Lors de l’atelier Réussir l’immigration et le vivre-ensemble, plusieurs acteurs du milieu francophone ont discuté des enjeux liés à l’accueil, l’intégration et la rétention des nouveaux arrivants en Ontario. Les échanges ont mis en lumière la complexité du défi démographique et social auquel fait face la province.

Olaïsha Francis – IJL

La question de l’immigration et du vivre-ensemble au sein de la francophonie ontarienne a été au cœur d’un atelier organisé récemment par des acteurs communautaires et des professionnels du milieu lors du Congrès annuel de l’Assemblée de la francophonie de l’Ontario (AFO). L’objectif de doubler la population francophone en 25 ans, afin d’atteindre une cible de 6 %, a été rappelé dès l’ouverture de l’atelier. Les participants ont souligné que cet objectif repose en grande partie sur l’immigration, tout en reconnaissant les défis économiques, sociaux et culturels que cela implique.

L’atelier été structuré en discussions circulaires inspirées des formats « bocal à poissons ». Cela consiste à mettre en place un débat où un petit groupe de participants se trouve au centre, appelé le « bocal  », pour échanger sur un sujet, pendant que l’auditoire les observe de l’extérieur. La parole a été donné à des citoyens, des professionnels et des représentants d’organismes régionaux pour partager leurs expériences et leurs perspectives.

Les discussions ont abordé des enjeux variés, notamment l’intégration économique, la reconnaissance des diplômes, le logement, la cohésion communautaire et le sentiment d’appartenance. Plusieurs ont également relevé que de nombreux nouveaux arrivants, venus en Ontario pour vivre en français, se heurtent à une réalité plus complexe dans un environnement majoritairement anglophone.
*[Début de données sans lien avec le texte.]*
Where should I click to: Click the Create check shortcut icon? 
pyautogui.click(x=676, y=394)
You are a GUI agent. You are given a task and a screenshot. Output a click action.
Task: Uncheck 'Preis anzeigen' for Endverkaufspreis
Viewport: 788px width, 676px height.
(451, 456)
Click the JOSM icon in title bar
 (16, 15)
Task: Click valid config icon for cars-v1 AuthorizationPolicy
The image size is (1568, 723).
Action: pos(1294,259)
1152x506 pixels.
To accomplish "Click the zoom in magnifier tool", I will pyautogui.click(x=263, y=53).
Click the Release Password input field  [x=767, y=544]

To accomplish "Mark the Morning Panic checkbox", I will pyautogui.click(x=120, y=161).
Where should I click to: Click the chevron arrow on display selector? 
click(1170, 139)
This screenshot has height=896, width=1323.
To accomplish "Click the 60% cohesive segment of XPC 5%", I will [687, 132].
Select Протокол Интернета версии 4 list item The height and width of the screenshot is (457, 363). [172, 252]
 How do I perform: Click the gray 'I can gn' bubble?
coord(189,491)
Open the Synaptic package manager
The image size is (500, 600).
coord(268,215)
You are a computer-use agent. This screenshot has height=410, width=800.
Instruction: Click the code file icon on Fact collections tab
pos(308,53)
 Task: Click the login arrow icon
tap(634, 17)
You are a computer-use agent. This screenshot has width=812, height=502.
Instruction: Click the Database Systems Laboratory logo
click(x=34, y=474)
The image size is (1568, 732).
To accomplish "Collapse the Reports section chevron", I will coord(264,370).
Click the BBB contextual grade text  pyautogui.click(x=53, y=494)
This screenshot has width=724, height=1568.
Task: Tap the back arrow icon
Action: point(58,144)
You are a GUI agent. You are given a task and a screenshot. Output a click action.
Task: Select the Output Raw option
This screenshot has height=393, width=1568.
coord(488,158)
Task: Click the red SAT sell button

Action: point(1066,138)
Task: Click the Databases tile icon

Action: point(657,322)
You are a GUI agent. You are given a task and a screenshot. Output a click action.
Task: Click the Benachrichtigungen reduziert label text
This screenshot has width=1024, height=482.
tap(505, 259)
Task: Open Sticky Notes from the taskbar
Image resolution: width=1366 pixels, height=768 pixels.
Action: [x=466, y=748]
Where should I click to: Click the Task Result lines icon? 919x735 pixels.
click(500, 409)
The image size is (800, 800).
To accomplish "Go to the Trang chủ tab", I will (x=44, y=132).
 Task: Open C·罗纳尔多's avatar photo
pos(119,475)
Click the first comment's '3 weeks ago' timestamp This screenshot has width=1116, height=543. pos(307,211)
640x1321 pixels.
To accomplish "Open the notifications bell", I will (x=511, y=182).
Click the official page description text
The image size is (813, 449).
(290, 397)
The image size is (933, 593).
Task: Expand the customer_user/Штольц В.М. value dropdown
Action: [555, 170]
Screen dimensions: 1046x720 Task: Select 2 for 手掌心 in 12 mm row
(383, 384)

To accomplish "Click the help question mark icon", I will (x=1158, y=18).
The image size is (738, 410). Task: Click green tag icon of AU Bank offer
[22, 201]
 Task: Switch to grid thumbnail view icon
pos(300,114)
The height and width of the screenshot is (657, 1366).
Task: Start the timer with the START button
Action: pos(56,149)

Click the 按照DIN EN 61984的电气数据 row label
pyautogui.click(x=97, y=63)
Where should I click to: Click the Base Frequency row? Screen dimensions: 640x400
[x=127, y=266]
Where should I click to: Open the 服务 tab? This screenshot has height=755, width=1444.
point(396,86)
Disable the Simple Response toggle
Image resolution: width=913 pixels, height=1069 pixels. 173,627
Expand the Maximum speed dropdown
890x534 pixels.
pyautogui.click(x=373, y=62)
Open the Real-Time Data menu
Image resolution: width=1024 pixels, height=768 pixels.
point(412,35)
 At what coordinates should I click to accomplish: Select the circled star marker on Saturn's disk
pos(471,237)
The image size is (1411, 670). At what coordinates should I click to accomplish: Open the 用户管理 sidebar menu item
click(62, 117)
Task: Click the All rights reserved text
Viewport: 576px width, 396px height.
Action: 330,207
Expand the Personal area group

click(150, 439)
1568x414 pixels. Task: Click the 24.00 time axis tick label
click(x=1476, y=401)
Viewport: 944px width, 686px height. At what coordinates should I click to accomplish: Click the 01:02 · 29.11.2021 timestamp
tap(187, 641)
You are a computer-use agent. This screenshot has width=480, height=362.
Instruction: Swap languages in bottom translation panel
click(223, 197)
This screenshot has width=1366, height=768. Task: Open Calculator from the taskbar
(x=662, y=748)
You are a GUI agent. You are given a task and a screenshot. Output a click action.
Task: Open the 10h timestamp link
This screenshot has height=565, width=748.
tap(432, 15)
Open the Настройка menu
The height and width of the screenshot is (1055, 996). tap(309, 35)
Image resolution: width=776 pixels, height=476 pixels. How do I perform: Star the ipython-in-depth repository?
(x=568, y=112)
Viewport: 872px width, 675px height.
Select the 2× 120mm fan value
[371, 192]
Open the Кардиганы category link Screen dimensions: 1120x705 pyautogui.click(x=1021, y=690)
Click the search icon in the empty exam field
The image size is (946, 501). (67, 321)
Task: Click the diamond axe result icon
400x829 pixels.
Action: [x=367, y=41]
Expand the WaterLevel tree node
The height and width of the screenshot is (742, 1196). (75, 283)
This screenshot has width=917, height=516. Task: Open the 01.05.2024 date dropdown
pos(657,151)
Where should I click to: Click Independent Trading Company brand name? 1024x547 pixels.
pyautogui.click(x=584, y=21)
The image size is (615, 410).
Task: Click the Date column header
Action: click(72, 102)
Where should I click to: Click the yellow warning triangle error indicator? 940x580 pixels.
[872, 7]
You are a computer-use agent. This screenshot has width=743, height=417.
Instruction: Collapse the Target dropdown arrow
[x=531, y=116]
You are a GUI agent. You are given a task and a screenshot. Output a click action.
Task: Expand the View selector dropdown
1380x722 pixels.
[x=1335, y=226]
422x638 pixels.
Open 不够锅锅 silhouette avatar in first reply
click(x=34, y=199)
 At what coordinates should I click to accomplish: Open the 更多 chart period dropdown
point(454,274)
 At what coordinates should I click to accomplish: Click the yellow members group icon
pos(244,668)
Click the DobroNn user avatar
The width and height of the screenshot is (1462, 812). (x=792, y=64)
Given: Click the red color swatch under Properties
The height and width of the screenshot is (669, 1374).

« Je vis dans la région de London et je constate que pour qu’un francophone puisse rester en Ontario, il doit sentir que le français est un atout, sinon il bascule vers d’autres choix », a témoigné Éric Sona, responsable de la stratégie et de la planification des services en français à Santé Ontario. Il a ajouté que la définition même du terme « francophone » reste souvent trop large pour refléter la diversité des parcours.

Le manque de sentiment d’appartenance a été évoqué à plusieurs reprises. Certains nouveaux arrivants disent avoir du mal à se sentir Franco-Ontariens, malgré leur intégration linguistique et sociale. « Il faut qu’on change notre perception : ce n’est pas parce que quelqu’un vient d’un pays francophone qu’il se sent nécessairement concerné par les enjeux de la francophonie », a expliqué Alain Dobi, directeur du Réseau en immigration francophone du Centre-Sud-Ouest. Il a rappelé que, pour plusieurs, la conscience d’être francophone s’est réellement développée après leur arrivée au Canada.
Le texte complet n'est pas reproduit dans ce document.